Yes, it has, but the concept of three capitals is still very much alive.
Amaravati will continue to serve as the state capital after the Jagan administration passed a bill in the Assembly in January 2020 repealing the Andhra Pradesh Capital Region Development Authority (APCRDA) Act, 2014, which was passed by the previous TDP administration.
The Andhra Pradesh Decentralisation and Inclusive Development of All Regions Act, 2020, which was also approved by the Jagan administration, established three distinct capitals for the state.
to be known as “Capital(s),” to enable a decentralised style of government and to offer inclusive governance in the State, according to clause 7 of the Act. According to the Act, Kurnool would serve as the state’s “Judicial Capital,” Amaravati as its “Legislative Capital,” and Visakhapatnam as its “Executive Capital.”
The Jagan government’s strategy, though, encountered issues.
A petition against the government’s decentralisation decision was filed in the Andhra Pradesh High Court by hundreds of farmers who had given up their land for the development of the capital city at Amaravati during the previous TDP regime and who had banded together under the Rajdhani Rythu Parirakshana Samithi banner.
In November 2021, the state government chose to repeal the decentralisation law because it had been mired in legal entanglements. The Chief Minister promised the Assembly that the government would reintroduce a “better” and “complete” Bill after closing the gaps in the first one. He made no timeframe reference.
The Three Capitals Act was repealed, but the Jagan administration c
The Andhra Pradesh High Court, which had heard the petitions of farmers who had donated land for Amaravati, issued a directive to the state government on March 3, 2022, ordering it to develop the (then-proposed) capital in accordance with the Capital Region Development Authority (CRDA) Act of the previous TDP government. The court also set a deadline of six months for the city’s development.
The order said that other plans too, such as the development of nine theme cities — knowledge city, health city, electronics city, tourism city, justice city, media city, sports city, finance city, and government city at Amaravati — as envisaged under the CRDA should be carried through.

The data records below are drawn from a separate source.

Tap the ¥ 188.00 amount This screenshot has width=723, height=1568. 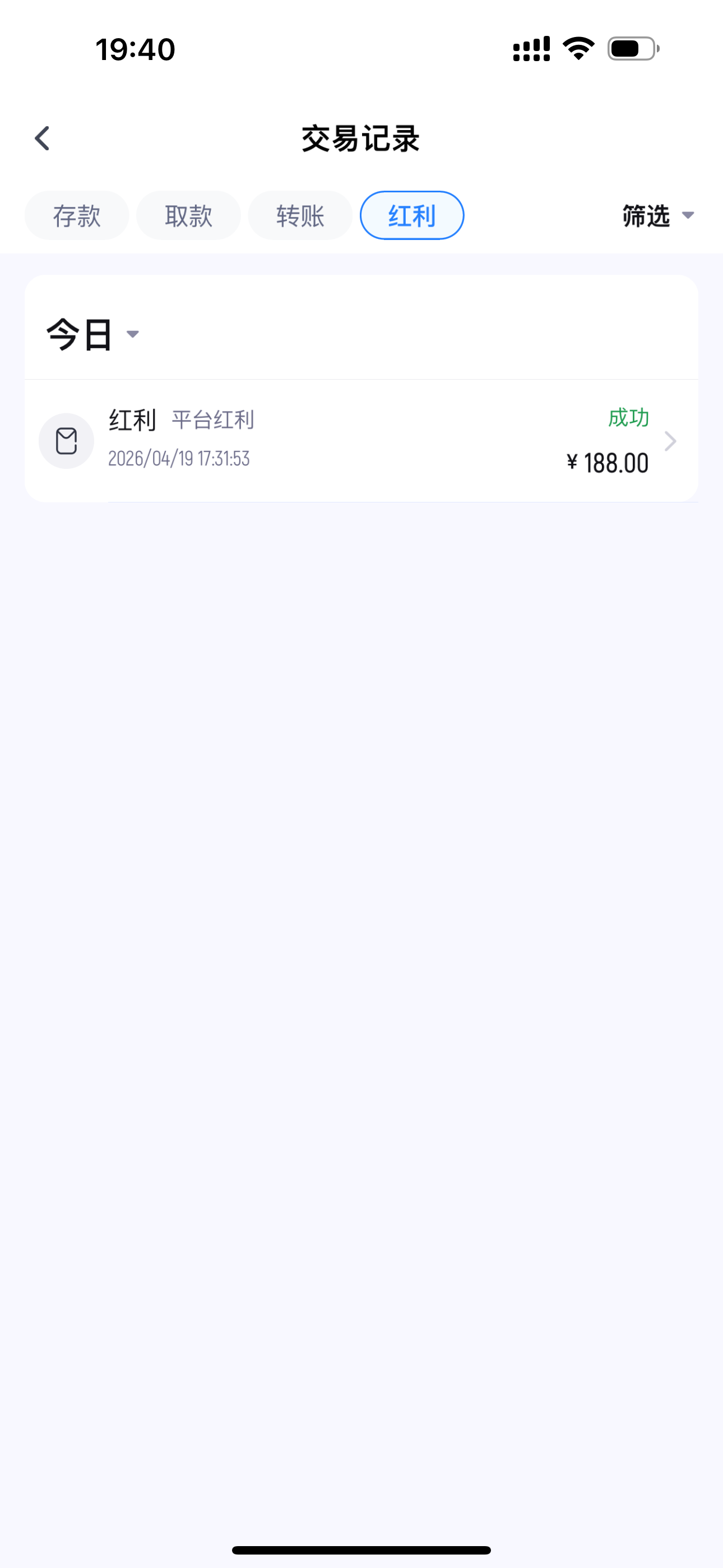(x=608, y=463)
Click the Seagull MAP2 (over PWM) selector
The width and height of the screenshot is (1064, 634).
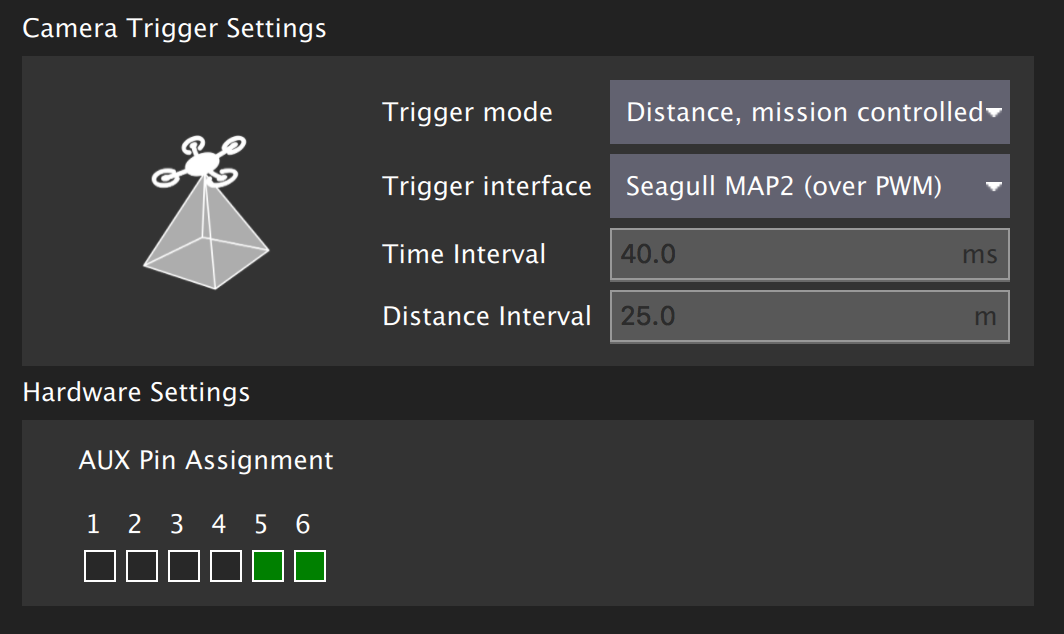point(780,186)
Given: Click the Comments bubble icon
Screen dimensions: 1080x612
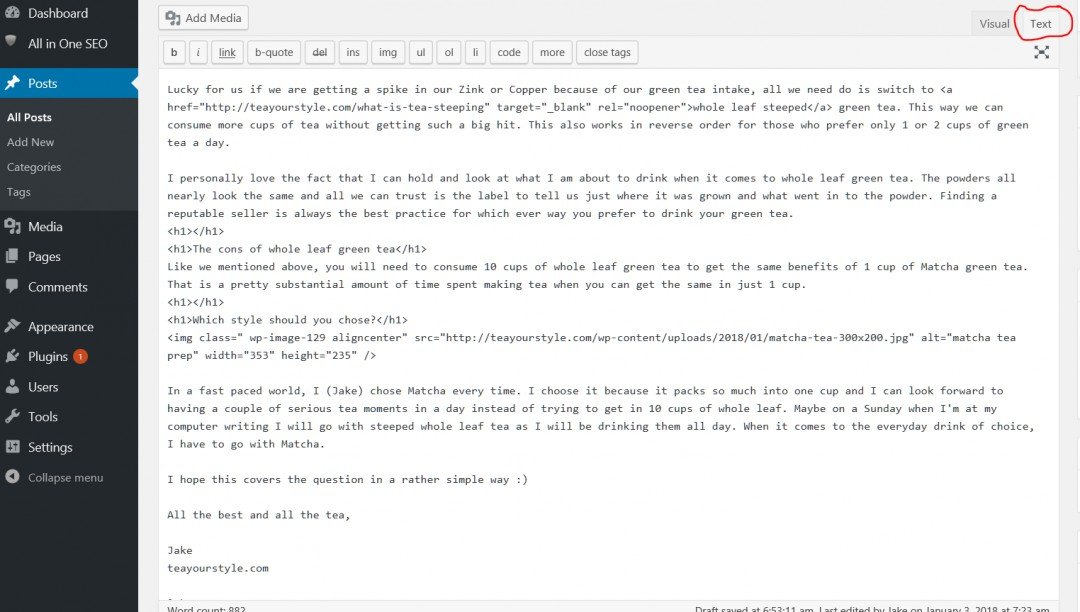Looking at the screenshot, I should 12,286.
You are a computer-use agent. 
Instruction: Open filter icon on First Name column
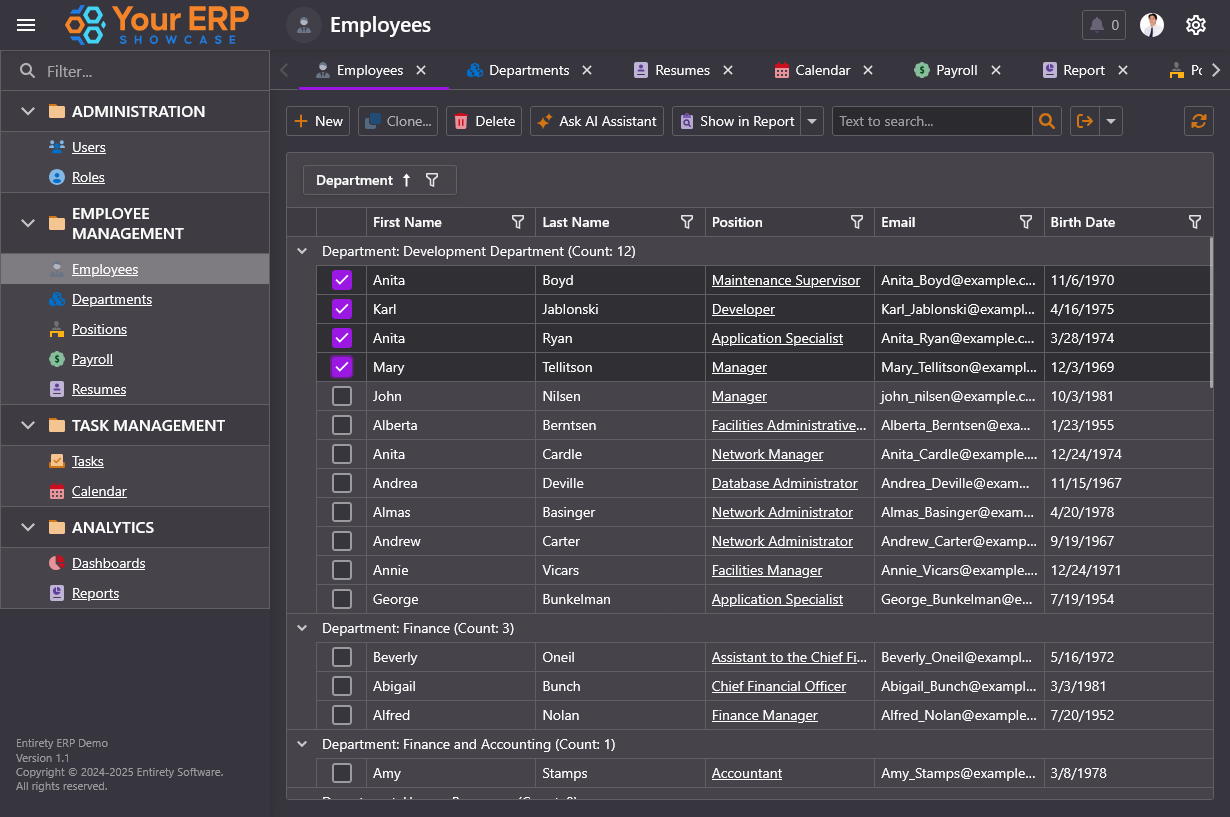518,222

What did the state government do after the order
The state administration made a few haphazard attempts to develop the plots, but in September of last year, it challenged the High Court’s order in the Supreme Court.

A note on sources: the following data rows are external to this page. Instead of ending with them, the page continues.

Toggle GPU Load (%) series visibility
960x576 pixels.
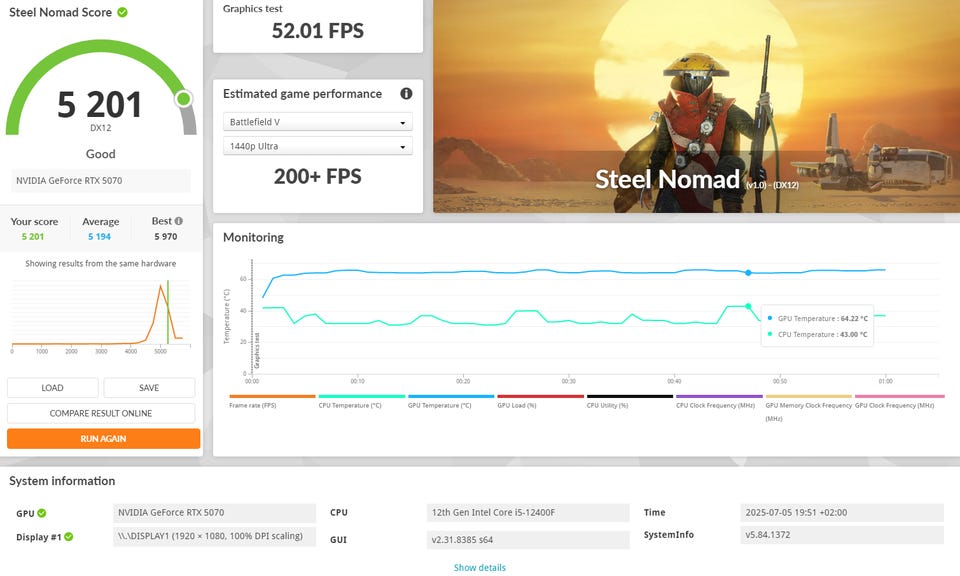517,405
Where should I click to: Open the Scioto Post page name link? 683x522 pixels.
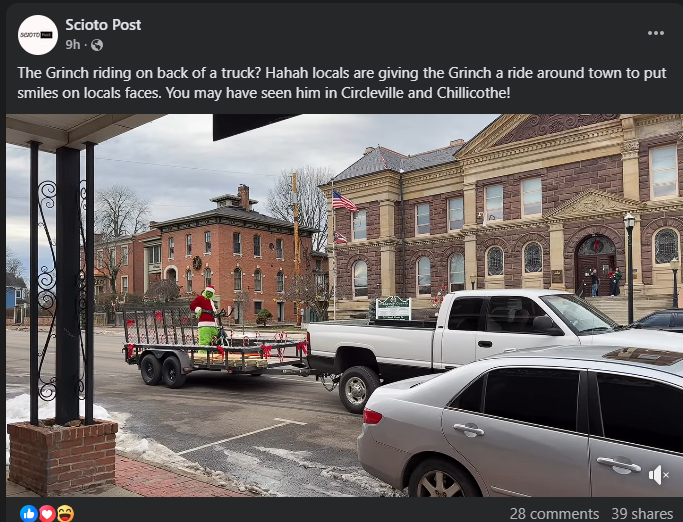coord(103,25)
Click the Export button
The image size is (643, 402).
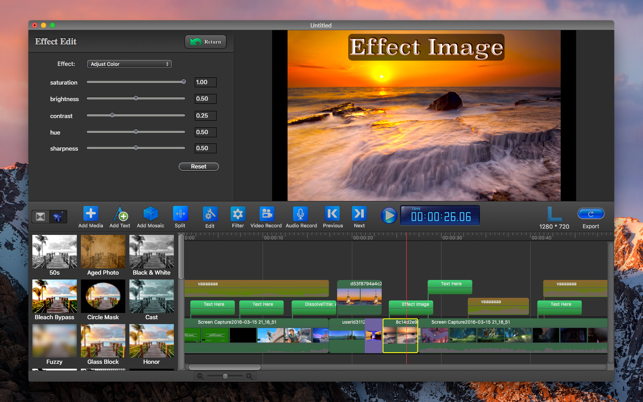tap(591, 214)

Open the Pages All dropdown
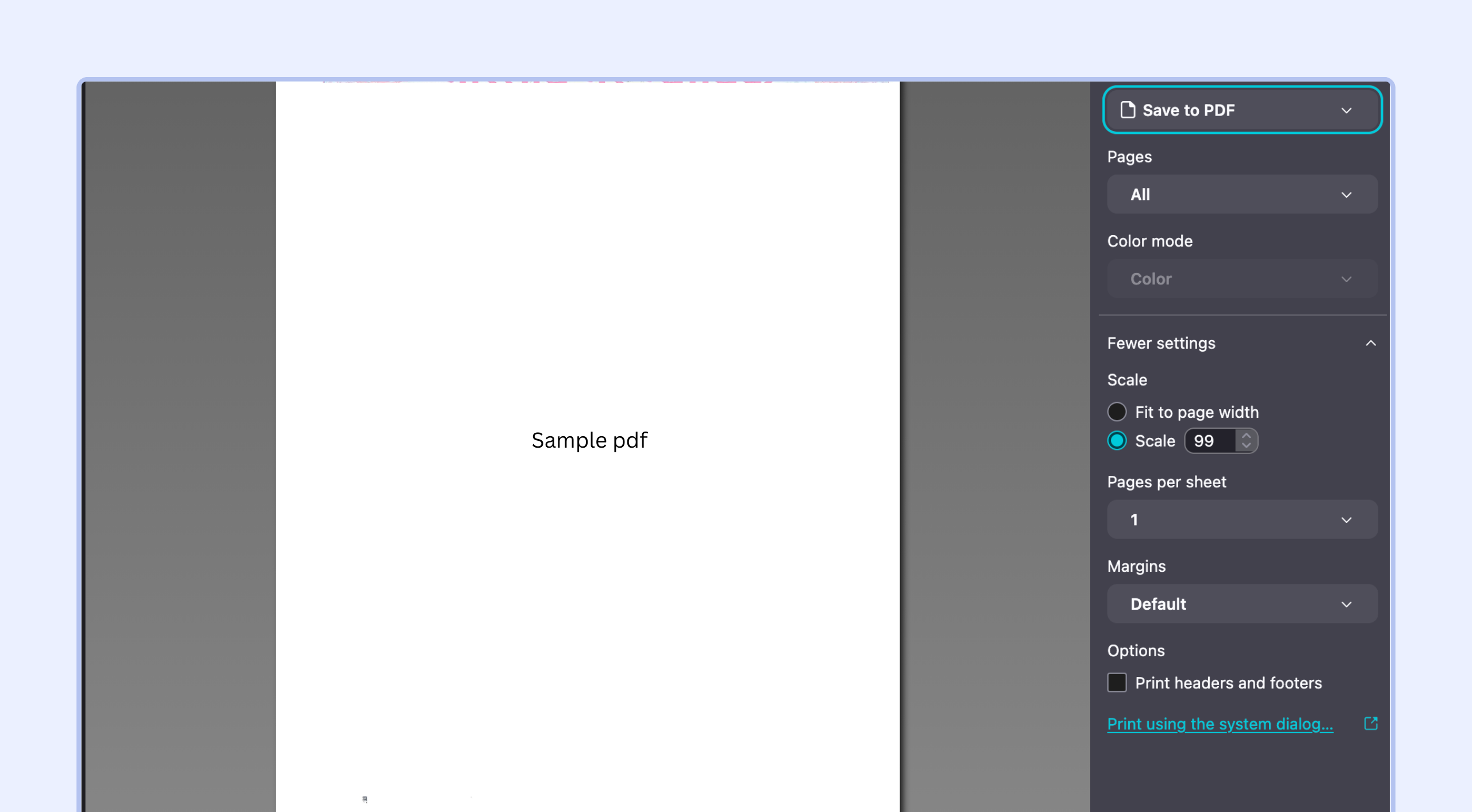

Because he had previously expressed a position on the question of Andhra Pradesh’s bifurcation in 2013, before the Andhra Pradesh Reorganisation Act, 2014, former Chief Justice U. U. Lalit withdrew from the case.
The High Court’s orders were disapproved by the SC on November 28, 2022, and their execution was halted.
“Direction 5 is utterly inappropriate,” stated Justice K. M. Joseph. “You cannot create the capital city in six months.”
Why do you use the term capital city? During that time, Live Law reported
According to the Live Law article, Justice B V Nagarathna remarked: “What kind of directives has the High Court issued? Can the High Court act as a chief engineer and town planner? Since the Court lacks knowledge in these areas, we do not get involved. The High Court wants a whole metropolis to develop in two months without any competence.
By the next date of hearing, January 31, 2023, the Bench requested comments from the Centre, the Andhra Pradesh government, and the Amravati Rajdhani Rythu Parirakshanan Samiti. However, the topic was not discussed on January 31, and a new date will now be provided.
“The matter was listed in the cause list for today, but hearing did not take place. A fresh date will be issued,” YSRCP MP V Vijay Sai Reddy told The Indian Express.
So what is the state government’s plan now?
The fate of the farmers and the already-developed assets at Amaravati is still up in the air while the case waits for a final ruling from the SC. The state administration has been promoting decentralisation, as evidenced by the chief minister’s statement on Visakhapatnam on January 31.
A budget of around Rs 100 crore has been set up to tidy up and beautify Visakhapatnam in advance of the Global Investors Summit on March 3–4. On March 28 and 29, the city will also play host to the G20 Summit Working Group Committee.